A Continual Act of Coming Out


This morning I spoke to a man who is in the process of separating from his wife and getting a divorce. He told me that he loves his wife, but after she found emails between him and other men that he was having sex with, their marriage broke down. He described himself as bisexual and equally attracted to both men and women. He went on to describe that he had not come out to his adult children or his friends and family because of how people see bisexuality. He feels that most people believe that bisexuality does not exist and that a man who claims he is bi is really just gay but cannot admit it. His wife had told him that she thought that he was really gay, which is very unfortunate.
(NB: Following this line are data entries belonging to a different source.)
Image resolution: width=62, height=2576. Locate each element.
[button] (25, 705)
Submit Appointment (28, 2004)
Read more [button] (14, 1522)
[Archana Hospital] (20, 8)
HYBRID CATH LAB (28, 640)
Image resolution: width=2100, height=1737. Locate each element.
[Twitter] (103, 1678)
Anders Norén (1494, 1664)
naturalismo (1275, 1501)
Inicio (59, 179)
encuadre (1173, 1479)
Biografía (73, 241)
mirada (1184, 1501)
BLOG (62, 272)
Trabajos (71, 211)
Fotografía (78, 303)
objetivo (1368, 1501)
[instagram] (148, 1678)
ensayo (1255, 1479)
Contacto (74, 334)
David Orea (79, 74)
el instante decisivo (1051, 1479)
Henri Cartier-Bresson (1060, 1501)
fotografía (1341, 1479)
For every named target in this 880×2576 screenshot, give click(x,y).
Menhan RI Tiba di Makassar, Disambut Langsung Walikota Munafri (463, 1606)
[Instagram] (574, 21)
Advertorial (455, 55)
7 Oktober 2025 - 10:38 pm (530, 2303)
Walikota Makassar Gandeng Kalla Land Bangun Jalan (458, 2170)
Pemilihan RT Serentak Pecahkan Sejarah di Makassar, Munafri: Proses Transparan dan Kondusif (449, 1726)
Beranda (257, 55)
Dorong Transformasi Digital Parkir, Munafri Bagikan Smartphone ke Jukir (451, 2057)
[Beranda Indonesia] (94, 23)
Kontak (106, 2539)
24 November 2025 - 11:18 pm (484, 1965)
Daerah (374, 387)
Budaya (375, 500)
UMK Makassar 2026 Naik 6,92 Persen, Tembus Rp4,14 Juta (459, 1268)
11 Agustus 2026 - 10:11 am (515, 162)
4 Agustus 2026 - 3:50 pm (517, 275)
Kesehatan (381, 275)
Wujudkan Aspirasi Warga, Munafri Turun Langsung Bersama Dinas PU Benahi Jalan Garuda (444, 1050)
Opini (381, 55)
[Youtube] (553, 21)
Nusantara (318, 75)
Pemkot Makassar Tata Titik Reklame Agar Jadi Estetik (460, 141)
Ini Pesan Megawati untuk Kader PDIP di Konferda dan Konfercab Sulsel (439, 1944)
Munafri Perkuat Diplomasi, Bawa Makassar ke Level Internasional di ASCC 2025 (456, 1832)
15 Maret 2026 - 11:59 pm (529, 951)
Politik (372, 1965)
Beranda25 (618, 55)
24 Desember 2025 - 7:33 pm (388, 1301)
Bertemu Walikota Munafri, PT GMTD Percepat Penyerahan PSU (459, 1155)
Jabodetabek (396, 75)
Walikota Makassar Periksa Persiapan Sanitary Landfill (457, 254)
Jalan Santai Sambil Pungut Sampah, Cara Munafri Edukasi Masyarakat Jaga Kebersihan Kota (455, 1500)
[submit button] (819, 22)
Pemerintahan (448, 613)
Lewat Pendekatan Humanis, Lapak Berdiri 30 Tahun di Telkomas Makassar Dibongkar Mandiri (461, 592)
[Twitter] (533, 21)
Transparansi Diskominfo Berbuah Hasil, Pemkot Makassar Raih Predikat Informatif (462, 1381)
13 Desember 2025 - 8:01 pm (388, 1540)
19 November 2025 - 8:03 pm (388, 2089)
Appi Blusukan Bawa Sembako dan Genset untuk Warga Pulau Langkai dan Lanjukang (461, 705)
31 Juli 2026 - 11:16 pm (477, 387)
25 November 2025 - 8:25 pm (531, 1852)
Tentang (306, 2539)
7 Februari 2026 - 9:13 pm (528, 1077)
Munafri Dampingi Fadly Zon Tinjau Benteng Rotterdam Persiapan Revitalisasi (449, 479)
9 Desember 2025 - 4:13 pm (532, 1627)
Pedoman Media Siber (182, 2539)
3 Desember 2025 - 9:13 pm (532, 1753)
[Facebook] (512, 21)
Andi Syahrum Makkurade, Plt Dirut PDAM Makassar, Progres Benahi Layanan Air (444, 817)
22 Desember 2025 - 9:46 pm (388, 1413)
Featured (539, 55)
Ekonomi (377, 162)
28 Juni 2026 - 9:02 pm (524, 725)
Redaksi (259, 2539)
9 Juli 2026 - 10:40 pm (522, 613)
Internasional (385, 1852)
I have met a number of men who say they are bisexual and I have no reason to doubt their attractions. I also think there is a lot of confusion about bisexuality and while many people see bi men as really gay under the covers, many other people understand the fluidity of sexuality. One of the reasons the younger generation has latched on to the term, queer, is that they do not like the binary nature of gay and straight and want to be more gender fluid.

A quote that I love, and keep on my desk at work, is from the end of a Washington Post article from 2014 by columnist Steven Petrow. He talks about his own shame and hiding at the fact that he had been molested as a child. A friend of his wrote these beautiful words in an email to him:

“Life seems to be a continual act of coming out, isn’t it? The boundaries we think are uncrossable, the unnamable corners of our soul that we live in fear of bringing to light . . . are the very regions that allow us to feel complete if we dare to explore them. So thank you for crossing borders, shining a light into those corners — they only make you more lovable, more admirable.”


The man I spoke to was in a lot of pain because his wife’s parents had invited his wife and children to their house for Thanksgiving, but had not included him. His wife was had told people, including his in-laws and children, that they were divorcing because he had been unfaithful to their marriage, but not, that it was with a man. This man was also afraid to tell his children, family, and friends the truth, afraid of what their reaction would be.

The act of hiding, feeling that our truth is uglier than anyone else’s; that no one would understand; that everyone would turn against us, is what has kept so many of us in the closet for way too long. While I do not know this man well, his story resonated with me. 

As I was planning to come out, first to my family and later at work, my mind would come up with a thousand reasons for not coming out that seemed so real. It was only when I pushed through my fears and the stories I was telling myself, to come out, that all the reasons not to come out fell away. 

It takes courage to push past your fear and the voices in your head that seem so real, but the other side of coming out can be joyous and empowering.